- **YOUR OBJECTIVE**
Transcribe every record exactly as it appears.

### DATA EXTRACTS ###

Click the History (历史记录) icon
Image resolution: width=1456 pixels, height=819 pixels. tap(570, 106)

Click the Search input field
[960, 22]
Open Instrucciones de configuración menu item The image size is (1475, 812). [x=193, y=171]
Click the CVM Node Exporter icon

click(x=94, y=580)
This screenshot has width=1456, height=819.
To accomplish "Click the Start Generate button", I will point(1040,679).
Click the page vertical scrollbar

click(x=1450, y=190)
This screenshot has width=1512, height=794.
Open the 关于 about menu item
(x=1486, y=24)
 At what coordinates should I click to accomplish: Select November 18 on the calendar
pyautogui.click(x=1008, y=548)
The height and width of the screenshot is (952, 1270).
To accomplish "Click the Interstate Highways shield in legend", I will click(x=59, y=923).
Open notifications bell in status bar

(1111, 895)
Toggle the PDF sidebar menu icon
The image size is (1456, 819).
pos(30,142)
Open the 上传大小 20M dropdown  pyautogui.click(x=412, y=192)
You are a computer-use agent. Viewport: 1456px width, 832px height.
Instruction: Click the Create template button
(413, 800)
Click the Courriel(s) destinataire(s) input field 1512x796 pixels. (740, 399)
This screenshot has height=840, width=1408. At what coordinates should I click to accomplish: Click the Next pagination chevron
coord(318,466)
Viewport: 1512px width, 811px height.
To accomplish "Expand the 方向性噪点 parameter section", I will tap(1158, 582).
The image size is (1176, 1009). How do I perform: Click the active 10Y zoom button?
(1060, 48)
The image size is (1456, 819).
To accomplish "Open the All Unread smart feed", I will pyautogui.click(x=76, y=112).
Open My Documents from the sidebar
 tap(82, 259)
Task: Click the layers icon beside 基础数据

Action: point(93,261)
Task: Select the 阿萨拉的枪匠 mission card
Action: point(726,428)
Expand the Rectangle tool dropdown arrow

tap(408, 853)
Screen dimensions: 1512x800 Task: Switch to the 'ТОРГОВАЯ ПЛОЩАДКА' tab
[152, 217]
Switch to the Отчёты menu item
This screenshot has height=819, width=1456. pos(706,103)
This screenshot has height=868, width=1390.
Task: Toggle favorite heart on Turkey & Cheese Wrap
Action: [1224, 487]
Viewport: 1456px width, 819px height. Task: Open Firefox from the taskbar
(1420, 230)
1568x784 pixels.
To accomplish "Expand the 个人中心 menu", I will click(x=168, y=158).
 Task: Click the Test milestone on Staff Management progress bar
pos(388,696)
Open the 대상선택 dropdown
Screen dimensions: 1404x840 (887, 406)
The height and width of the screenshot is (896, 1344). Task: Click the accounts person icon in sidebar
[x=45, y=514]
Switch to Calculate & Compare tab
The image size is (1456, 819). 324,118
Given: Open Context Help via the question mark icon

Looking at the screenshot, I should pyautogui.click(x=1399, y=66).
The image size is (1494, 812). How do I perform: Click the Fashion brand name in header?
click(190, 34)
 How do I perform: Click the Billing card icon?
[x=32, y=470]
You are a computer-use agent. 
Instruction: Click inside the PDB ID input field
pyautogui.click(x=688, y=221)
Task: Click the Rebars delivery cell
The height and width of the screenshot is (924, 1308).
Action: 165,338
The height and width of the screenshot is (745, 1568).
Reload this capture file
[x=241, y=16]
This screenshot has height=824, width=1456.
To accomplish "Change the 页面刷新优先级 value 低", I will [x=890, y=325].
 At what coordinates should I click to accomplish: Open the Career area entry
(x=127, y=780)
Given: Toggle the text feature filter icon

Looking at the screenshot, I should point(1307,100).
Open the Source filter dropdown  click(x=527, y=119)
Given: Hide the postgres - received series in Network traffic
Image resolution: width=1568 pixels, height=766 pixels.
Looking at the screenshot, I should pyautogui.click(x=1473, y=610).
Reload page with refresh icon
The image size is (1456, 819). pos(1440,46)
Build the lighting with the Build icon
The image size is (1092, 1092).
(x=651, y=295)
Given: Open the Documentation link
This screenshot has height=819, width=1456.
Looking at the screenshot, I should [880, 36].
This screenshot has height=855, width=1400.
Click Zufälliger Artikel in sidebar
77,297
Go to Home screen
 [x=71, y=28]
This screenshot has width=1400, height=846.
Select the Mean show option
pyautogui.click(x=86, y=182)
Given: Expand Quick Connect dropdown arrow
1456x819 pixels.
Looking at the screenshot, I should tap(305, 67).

###

- **TASK OUTPUT**
Click the History (历史记录) icon
Image resolution: width=1456 pixels, height=819 pixels. tap(570, 106)

Click the Search input field
[960, 22]
Open Instrucciones de configuración menu item The image size is (1475, 812). [x=193, y=171]
Click the CVM Node Exporter icon

click(x=94, y=580)
This screenshot has width=1456, height=819.
To accomplish "Click the Start Generate button", I will point(1040,679).
Click the page vertical scrollbar

click(x=1450, y=190)
This screenshot has width=1512, height=794.
Open the 关于 about menu item
(x=1486, y=24)
 At what coordinates should I click to accomplish: Select November 18 on the calendar
pyautogui.click(x=1008, y=548)
The height and width of the screenshot is (952, 1270).
To accomplish "Click the Interstate Highways shield in legend", I will click(x=59, y=923).
Open notifications bell in status bar

(1111, 895)
Toggle the PDF sidebar menu icon
The image size is (1456, 819).
pos(30,142)
Open the 上传大小 20M dropdown  pyautogui.click(x=412, y=192)
You are a computer-use agent. Viewport: 1456px width, 832px height.
Instruction: Click the Create template button
(413, 800)
Click the Courriel(s) destinataire(s) input field 1512x796 pixels. (740, 399)
This screenshot has height=840, width=1408. At what coordinates should I click to accomplish: Click the Next pagination chevron
coord(318,466)
Viewport: 1512px width, 811px height.
To accomplish "Expand the 方向性噪点 parameter section", I will tap(1158, 582).
The image size is (1176, 1009). How do I perform: Click the active 10Y zoom button?
(1060, 48)
The image size is (1456, 819).
To accomplish "Open the All Unread smart feed", I will pyautogui.click(x=76, y=112).
Open My Documents from the sidebar
 tap(82, 259)
Task: Click the layers icon beside 基础数据

Action: point(93,261)
Task: Select the 阿萨拉的枪匠 mission card
Action: point(726,428)
Expand the Rectangle tool dropdown arrow

tap(408, 853)
Screen dimensions: 1512x800 Task: Switch to the 'ТОРГОВАЯ ПЛОЩАДКА' tab
[152, 217]
Switch to the Отчёты menu item
This screenshot has height=819, width=1456. pos(706,103)
This screenshot has height=868, width=1390.
Task: Toggle favorite heart on Turkey & Cheese Wrap
Action: [1224, 487]
Viewport: 1456px width, 819px height. Task: Open Firefox from the taskbar
(1420, 230)
1568x784 pixels.
To accomplish "Expand the 个人中心 menu", I will click(x=168, y=158).
 Task: Click the Test milestone on Staff Management progress bar
pos(388,696)
Open the 대상선택 dropdown
Screen dimensions: 1404x840 (887, 406)
The height and width of the screenshot is (896, 1344). Task: Click the accounts person icon in sidebar
[x=45, y=514]
Switch to Calculate & Compare tab
The image size is (1456, 819). 324,118
Given: Open Context Help via the question mark icon

Looking at the screenshot, I should pyautogui.click(x=1399, y=66).
The image size is (1494, 812). How do I perform: Click the Fashion brand name in header?
click(190, 34)
 How do I perform: Click the Billing card icon?
[x=32, y=470]
You are a computer-use agent. 
Instruction: Click inside the PDB ID input field
pyautogui.click(x=688, y=221)
Task: Click the Rebars delivery cell
The height and width of the screenshot is (924, 1308).
Action: 165,338
The height and width of the screenshot is (745, 1568).
Reload this capture file
[x=241, y=16]
This screenshot has height=824, width=1456.
To accomplish "Change the 页面刷新优先级 value 低", I will [x=890, y=325].
 At what coordinates should I click to accomplish: Open the Career area entry
(x=127, y=780)
Given: Toggle the text feature filter icon

Looking at the screenshot, I should point(1307,100).
Open the Source filter dropdown  click(x=527, y=119)
Given: Hide the postgres - received series in Network traffic
Image resolution: width=1568 pixels, height=766 pixels.
Looking at the screenshot, I should pyautogui.click(x=1473, y=610).
Reload page with refresh icon
The image size is (1456, 819). pos(1440,46)
Build the lighting with the Build icon
The image size is (1092, 1092).
(x=651, y=295)
Given: Open the Documentation link
This screenshot has height=819, width=1456.
Looking at the screenshot, I should [880, 36].
This screenshot has height=855, width=1400.
Click Zufälliger Artikel in sidebar
77,297
Go to Home screen
 [x=71, y=28]
This screenshot has width=1400, height=846.
Select the Mean show option
pyautogui.click(x=86, y=182)
Given: Expand Quick Connect dropdown arrow
1456x819 pixels.
Looking at the screenshot, I should tap(305, 67).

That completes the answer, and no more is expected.